* Exercise details
Below are the records to retype. Keep every character exactly and leave out the pictures.

* Data to use
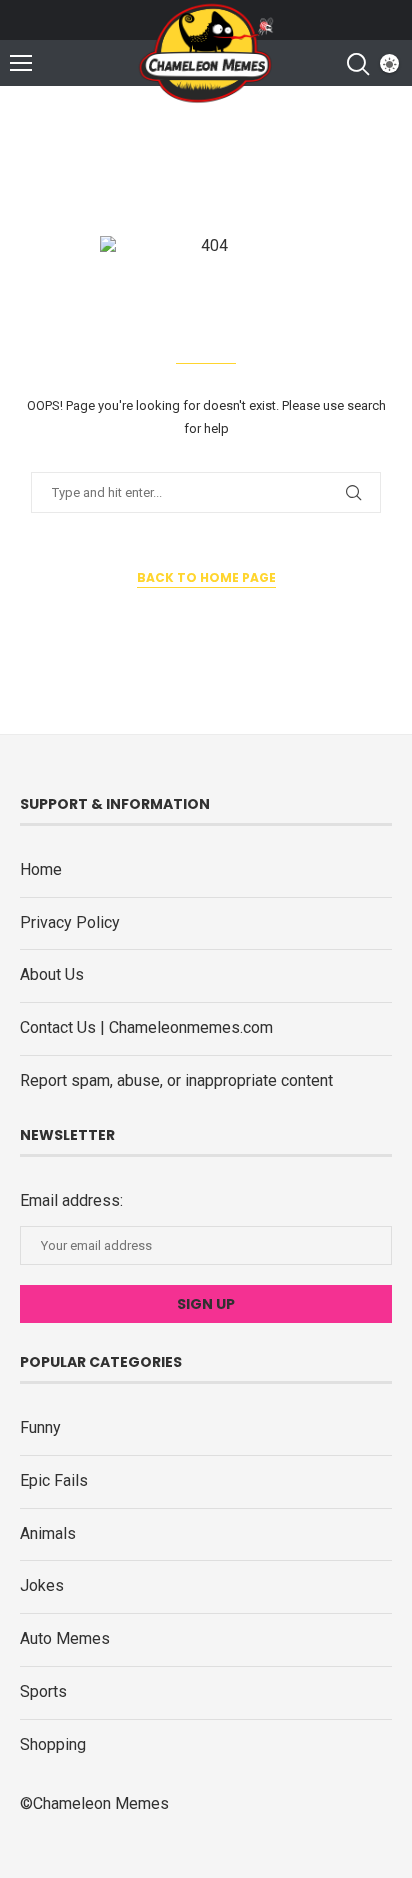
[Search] (357, 64)
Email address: (71, 1200)
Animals (48, 1533)
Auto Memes (65, 1638)
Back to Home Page (206, 577)
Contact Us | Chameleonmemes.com (146, 1027)
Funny (40, 1427)
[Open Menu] (21, 63)
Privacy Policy (70, 922)
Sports (43, 1691)
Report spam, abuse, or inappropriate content (176, 1080)
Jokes (42, 1585)
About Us (52, 974)
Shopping (53, 1744)
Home (41, 869)
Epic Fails (54, 1480)
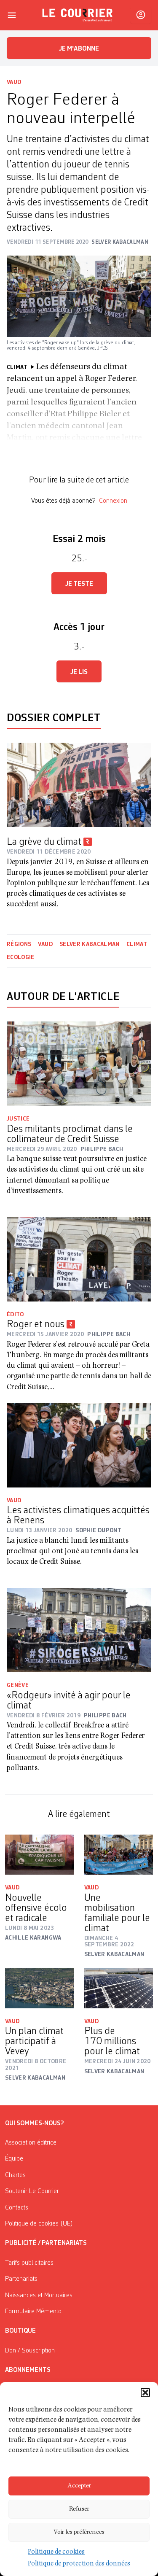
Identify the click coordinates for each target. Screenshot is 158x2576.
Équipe (14, 2159)
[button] (145, 2392)
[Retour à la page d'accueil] (77, 15)
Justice (18, 1119)
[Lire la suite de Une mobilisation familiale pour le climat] (118, 1855)
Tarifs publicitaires (29, 2263)
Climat (136, 944)
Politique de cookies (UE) (39, 2223)
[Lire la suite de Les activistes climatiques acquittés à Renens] (79, 1445)
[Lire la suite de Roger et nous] (79, 1259)
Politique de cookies (56, 2552)
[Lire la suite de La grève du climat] (79, 785)
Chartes (15, 2175)
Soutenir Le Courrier (32, 2191)
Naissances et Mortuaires (38, 2295)
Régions (19, 944)
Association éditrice (30, 2142)
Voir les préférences (79, 2532)
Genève (18, 1685)
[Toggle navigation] (12, 15)
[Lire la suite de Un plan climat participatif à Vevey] (39, 1988)
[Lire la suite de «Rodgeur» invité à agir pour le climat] (79, 1630)
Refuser (79, 2509)
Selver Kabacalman (89, 944)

* Output for this exercise
[Search] (357, 64)
Email address: (71, 1200)
Animals (48, 1533)
Auto Memes (65, 1638)
Back to Home Page (206, 577)
Contact Us | Chameleonmemes.com (146, 1027)
Funny (40, 1427)
[Open Menu] (21, 63)
Privacy Policy (70, 922)
Sports (43, 1691)
Report spam, abuse, or inappropriate content (176, 1080)
Jokes (42, 1585)
About Us (52, 974)
Shopping (53, 1744)
Home (41, 869)
Epic Fails (54, 1480)
Identify the click coordinates for each target. Screenshot is 158x2576.
Équipe (14, 2159)
[button] (145, 2392)
[Retour à la page d'accueil] (77, 15)
Justice (18, 1119)
[Lire la suite de Une mobilisation familiale pour le climat] (118, 1855)
Tarifs publicitaires (29, 2263)
Climat (136, 944)
Politique de cookies (UE) (39, 2223)
[Lire la suite de Les activistes climatiques acquittés à Renens] (79, 1445)
[Lire la suite de Roger et nous] (79, 1259)
Politique de cookies (56, 2552)
[Lire la suite de La grève du climat] (79, 785)
Chartes (15, 2175)
Soutenir Le Courrier (32, 2191)
Naissances et Mortuaires (38, 2295)
Régions (19, 944)
Association éditrice (30, 2142)
Voir les préférences (79, 2532)
Genève (18, 1685)
[Toggle navigation] (12, 15)
[Lire la suite de Un plan climat participatif à Vevey] (39, 1988)
[Lire la suite de «Rodgeur» invité à agir pour le climat] (79, 1630)
Refuser (79, 2509)
Selver Kabacalman (89, 944)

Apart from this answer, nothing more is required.